# Can I get a dual crown fork with one and a half inch steerer tube diameter?



## DownHillBermBreaker (Dec 1, 2011)

I have looked around but all of the forks have 1 1/8 steerer tubes, help?
:madman:
Thanks


----------



## ebxtreme (Jan 6, 2004)

No. Why would you want /need one anyway?


----------



## DownHillBermBreaker (Dec 1, 2011)

Well my bikes got a 1.5 head tube, so I figured that i should get a fork that fits it, and i am running a Rock Shox Solo Air right now and was fixin' to get a dual crown, but I couldnt find one with a 1.5. They dont make 'em?


----------



## weird terry (Feb 17, 2005)

Risse Racing makes aftermarket crowns with 1.5 for the Fox 40 or Marz 888

Risse Racing - Aftermarket mountain bike components. Fox 40 and Marzocchi 888 fork clamps


----------



## foulhabits (Mar 3, 2011)

DownHillBermBreaker said:


> Well my bikes got a 1.5 head tube, so I figured that i should get a fork that fits it, and i am running a Rock Shox Solo Air right now and was fixin' to get a dual crown, but I couldnt find one with a 1.5. They dont make 'em?

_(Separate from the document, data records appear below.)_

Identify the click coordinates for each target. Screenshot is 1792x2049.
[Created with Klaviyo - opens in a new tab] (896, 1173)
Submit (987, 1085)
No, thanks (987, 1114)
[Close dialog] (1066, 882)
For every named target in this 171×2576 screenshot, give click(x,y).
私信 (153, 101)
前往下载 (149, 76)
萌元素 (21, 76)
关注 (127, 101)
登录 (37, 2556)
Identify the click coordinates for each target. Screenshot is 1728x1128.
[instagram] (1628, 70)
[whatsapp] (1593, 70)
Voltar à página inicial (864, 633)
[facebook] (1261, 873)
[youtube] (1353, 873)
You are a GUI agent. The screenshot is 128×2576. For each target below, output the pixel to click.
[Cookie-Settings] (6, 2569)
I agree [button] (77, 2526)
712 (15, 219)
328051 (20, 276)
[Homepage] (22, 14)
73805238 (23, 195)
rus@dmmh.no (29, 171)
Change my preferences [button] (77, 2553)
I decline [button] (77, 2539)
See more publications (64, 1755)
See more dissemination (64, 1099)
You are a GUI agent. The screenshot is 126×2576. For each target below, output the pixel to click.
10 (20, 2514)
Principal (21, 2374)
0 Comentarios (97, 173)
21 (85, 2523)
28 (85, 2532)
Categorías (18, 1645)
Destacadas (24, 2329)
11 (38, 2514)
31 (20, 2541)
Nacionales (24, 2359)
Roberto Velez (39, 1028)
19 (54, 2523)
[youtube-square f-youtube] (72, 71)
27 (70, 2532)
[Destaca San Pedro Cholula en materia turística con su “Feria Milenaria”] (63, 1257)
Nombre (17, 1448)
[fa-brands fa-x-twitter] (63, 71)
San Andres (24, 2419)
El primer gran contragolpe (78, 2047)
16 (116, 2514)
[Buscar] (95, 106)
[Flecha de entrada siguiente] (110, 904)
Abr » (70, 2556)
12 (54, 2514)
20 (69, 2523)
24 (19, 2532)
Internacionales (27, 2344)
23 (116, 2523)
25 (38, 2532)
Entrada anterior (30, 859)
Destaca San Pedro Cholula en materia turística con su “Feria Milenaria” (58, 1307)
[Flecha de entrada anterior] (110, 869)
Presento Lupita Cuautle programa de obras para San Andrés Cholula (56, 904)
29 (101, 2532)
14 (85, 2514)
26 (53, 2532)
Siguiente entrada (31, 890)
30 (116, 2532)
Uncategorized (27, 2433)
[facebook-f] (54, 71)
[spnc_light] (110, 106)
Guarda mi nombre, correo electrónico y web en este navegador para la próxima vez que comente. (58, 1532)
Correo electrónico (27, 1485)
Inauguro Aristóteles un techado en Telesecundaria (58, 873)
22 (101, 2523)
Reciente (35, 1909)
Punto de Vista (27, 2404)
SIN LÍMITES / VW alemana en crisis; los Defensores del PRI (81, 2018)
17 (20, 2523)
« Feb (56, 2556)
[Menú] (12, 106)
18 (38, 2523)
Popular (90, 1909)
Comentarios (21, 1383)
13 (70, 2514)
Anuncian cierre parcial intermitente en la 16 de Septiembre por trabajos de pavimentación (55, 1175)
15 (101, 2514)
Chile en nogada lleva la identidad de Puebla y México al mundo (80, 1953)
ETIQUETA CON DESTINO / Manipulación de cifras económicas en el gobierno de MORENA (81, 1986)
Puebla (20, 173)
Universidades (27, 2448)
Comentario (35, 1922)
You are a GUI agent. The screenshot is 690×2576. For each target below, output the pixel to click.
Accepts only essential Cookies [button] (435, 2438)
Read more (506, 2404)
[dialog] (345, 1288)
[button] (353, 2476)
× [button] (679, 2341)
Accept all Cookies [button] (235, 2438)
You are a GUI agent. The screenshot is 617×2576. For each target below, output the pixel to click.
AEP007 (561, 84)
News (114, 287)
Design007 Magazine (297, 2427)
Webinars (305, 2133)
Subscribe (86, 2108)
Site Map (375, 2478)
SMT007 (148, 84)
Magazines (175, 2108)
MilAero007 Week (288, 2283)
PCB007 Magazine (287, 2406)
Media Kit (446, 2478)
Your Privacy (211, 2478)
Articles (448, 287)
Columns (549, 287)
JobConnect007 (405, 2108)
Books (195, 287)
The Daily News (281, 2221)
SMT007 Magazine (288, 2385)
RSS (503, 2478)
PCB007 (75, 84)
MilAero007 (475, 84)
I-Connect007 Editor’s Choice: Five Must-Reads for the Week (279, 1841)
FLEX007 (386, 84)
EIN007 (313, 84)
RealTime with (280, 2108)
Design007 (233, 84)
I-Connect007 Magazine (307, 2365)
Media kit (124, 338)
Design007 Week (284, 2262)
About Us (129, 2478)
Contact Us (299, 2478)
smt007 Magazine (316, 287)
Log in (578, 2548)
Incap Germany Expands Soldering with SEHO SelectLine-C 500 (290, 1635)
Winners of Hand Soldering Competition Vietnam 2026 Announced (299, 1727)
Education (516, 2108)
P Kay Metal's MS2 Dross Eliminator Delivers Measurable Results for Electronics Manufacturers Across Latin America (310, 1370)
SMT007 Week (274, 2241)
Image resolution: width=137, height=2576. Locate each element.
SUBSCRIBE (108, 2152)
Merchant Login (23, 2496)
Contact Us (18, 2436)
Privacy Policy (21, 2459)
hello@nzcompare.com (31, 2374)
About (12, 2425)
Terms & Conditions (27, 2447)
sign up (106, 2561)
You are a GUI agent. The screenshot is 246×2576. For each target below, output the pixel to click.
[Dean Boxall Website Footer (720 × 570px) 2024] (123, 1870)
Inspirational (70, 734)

Most downhill bikes and FR bikes are made with a 1.5 head tube for strength. If a dual crown was made with a 1.5 steer tube it would make it heavier while the 1 1/8 has been proven to be perfect size for dual crowns. So you ask what do you do then? The answer is a 1.5 to 1 1/8 reducing headset. Check with: FSA, Works components, Cane creek, Chris king, exc...


----------



## Uncle Cliffy (Jul 7, 2006)

weird terry said:


> Risse Racing makes aftermarket crowns with 1.5 for the Fox 40 or Marz 888
> 
> Risse Racing - Aftermarket mountain bike components. Fox 40 and Marzocchi 888 fork clamps


----------



## DownHillBermBreaker (Dec 1, 2011)

weird terry:
thanks, i will look into it :thumbsup:


----------



## DownHillBermBreaker (Dec 1, 2011)

I will look into that as well, foulhabits


----------



## whoda*huck (Feb 12, 2005)

With a 1.5" steerer you won't have the option of using an angled headset to modify you hta.


----------



## Iceman2058 (Mar 1, 2007)

You definitely don't need to buy an aftermarket crown with 1.5 steerer. Most DH/FR frames are 1.5" or tapered today, they are built that way to a: increase frame strength by providing more material/a bigger surface to weld the top and bottom tubes to, and b: to allow you to run a single crown 1.5 or tapered fork (where the 1.5" diameter helps make the fork significantly stronger) if you want to. When you run a dual crown fork (where a 1.5 steerer offers no advantage at all), just pick out the appropriate converter headset (1.5 to 1 1/8, or a tapered variant). This also has the advantage of being able to to run an AngleSet headset (which allows you to modify the headangle), or a zero-stack headset ("internal bearings") which gives a lower front end.


----------



## Josie7 (Feb 27, 2012)

foulhabits said:


> Most downhill bikes and FR bikes are made with a 1.5 head tube for strength. If a dual crown was made with a 1.5 steer tube it would make it heavier while the 1 1/8 has been proven to be perfect size for dual crowns. So you ask what do you do then? The answer is a 1.5 to 1 1/8 reducing headset. Check with: FSA, Works components, Cane creek, Chris king, exc...


Yup.. what he said..


----------



## saturnine (Mar 28, 2007)

also with a 1.5 dual crown most direct mount stems won't work.


----------



## sandwich (Sep 24, 2005)

Get a reducer headset and any fork you want.


----------



## #Cyclelife (Jul 21, 2009)

I did just that on my Giant Glory. I removed the zocchi single crown w/ 1.5 steer tube and the 1.5 FSA Pig headset, got a dual crown Boxxer and the Cane Creek Angleset headset (1.5 to 1 1/8 reducer) and used the -1.5 spacer for additional HTA now @ 65.5. It rocks!!!!!!!!!!


----------



## airmiller44 (Aug 20, 2009)

just do reducer ive had them for years on my bikes.


----------



## akacoke (May 11, 2011)

use a reducer headset not reducer cup and 1 1/8 headset, you wont feel anything


----------



## dave the builder (Jan 22, 2011)

Reducer cups is the way to go dude. These guys are right.


----------